With enough rain — overlapping treaties and trade agreements — pools of water form (commonwealths operating under a shared constitution and/or currency). This is a natural evolution of the free trade process.

The European Union is but one such trade and currency pool, and it is not at all out of the question that more are to come. In Asia, in fact, The Wall Street Journal reported October 12, 2009 that an “Asean Plus Six” proposal seeks to integrate the 10 member nations of the Association of Southeast Asian nations as well as Japan, China, South Korea, India, Australia and New Zealand.

Much like a succession of raindrops merging to form large swaths of water, boundaries between nations may become less distinct in the years to come. Such a progression inevitably begs the question: Is national sovereignty passé? And in even longer-range terms, will ethnic, language and cultural distinctions begin to dissolve too?

While far-sighted, these questions are just that: Legitimate questions.

When people say that the prospect for a North American Union is little more than a conspiracy, they are, in effect, saying that they know the future beyond a reasonable doubt. What this denies in the here-and-now is an appreciation for the reality that a World Federalist Movement (WFM) has been afoot for decades. The mainstream media may not give these long-ranging issues press time, but world federalist organizations do, in fact, exist in the United States, Canada and elsewhere in the developed world — and they run websites replete with historical timelines that anyone can verify for themselves.
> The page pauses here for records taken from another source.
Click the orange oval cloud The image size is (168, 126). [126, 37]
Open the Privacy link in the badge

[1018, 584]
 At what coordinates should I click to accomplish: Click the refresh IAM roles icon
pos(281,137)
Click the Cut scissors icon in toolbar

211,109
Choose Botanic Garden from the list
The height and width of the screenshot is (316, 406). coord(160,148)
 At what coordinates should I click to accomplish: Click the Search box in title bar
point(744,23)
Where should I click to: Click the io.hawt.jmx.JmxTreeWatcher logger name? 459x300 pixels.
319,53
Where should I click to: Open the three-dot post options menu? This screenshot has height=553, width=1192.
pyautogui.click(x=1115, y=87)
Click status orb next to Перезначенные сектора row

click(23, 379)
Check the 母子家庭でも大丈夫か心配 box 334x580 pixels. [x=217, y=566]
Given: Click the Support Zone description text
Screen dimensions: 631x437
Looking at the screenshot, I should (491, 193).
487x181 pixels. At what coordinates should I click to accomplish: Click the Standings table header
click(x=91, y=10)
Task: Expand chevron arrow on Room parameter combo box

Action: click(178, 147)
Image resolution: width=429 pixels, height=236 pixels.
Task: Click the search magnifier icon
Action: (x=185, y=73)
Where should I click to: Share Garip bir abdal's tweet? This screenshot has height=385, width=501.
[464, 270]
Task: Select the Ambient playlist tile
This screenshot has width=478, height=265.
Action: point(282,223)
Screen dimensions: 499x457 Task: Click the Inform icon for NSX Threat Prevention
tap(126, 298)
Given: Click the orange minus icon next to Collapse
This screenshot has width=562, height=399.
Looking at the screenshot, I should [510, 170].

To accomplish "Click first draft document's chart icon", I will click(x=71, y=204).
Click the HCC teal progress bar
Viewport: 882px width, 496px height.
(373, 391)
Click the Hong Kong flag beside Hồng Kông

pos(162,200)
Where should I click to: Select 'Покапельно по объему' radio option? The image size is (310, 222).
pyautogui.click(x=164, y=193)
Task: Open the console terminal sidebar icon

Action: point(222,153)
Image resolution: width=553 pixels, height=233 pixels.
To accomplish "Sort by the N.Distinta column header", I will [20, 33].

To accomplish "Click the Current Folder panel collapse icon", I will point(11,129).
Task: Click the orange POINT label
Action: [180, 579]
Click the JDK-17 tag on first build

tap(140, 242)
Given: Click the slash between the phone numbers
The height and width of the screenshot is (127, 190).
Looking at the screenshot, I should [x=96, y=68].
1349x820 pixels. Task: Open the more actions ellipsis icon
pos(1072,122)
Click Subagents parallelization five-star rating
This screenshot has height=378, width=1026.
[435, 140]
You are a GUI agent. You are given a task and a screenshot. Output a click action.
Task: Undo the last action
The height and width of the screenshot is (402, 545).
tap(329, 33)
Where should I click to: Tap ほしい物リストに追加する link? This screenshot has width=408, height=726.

Our Mission is to promote global governance to address inequality, violent conflict, mass atrocities, climate change and corruption

World Federalist Movement and Institute for Global Policy: https://www.wfm-igp.org/

This much we know of modern times: Peacetime economies are evolving toward tighter integration for the sake of shared prosperity. Debates over whether this is incidental or intentional detract from the point: The logical extension of removing conflicting trade laws and legal barriers may well be a set of conditions wherein borders are intact on maps, but members function more like states in a global confederation (interregionalism).

Some say we may even see this convergence culminate within our lifetimes.

In a speech then-president-elect Barack Obama gave in Berlin, he had this to say:

No doubt there will be differences in opinon. But the burdens of global citizenship continue to bind us together.

A change of leadership in Washington will not lift this burden.

In this new century Americans and Europeans alike will be required to do more, not less.

Partnership and cooperation between nations is not a choice. It is the only way. The one way to protect our common security and advance our common humanity.

President Obama’s message? This isn’t personal. This isn’t partisan. This “burden” is the future. And no, we do not have a choice.

President Obama, to be clear, is but one of several American presidents in recent years to share a globalized vision — hence his statement that a “change in Washington” will not deviate world leaders from a transnational progressive path:

SERIOUS QUESTIONS FOR SERIOUS TIMES

  • Does a shift toward increasingly large and impersonal centralized governance bode well for freedom to exclude oneself or one’s nation from a one-size-fits-all policy? Or will freedom to opt out be the one guarantee regional integration proponents — world federalists — can’t promise?
  • Is it in keeping with human history and human psychology to share a collective vision without breaking rank? How does world federalism propose to respond to “agitators” and civil unrest within its Utopian framework?
  • Does consolidation of legal and political powers represent a net gain or is it offset by the potential for corruption and abuse at the hands of a powerful few whose legislative reach has gone global?
  • At an economic level, can or will world federalism deliver on its promise of peace and prosperity for all world citizens? Or does it violate the all-eggs-in-one-basket principle: posing, instead, a dangerous level of economic and international codependency that will hold individuals and markets alike captive to the weakest link within the whole?

How do you feel about the path we are apparently headed down?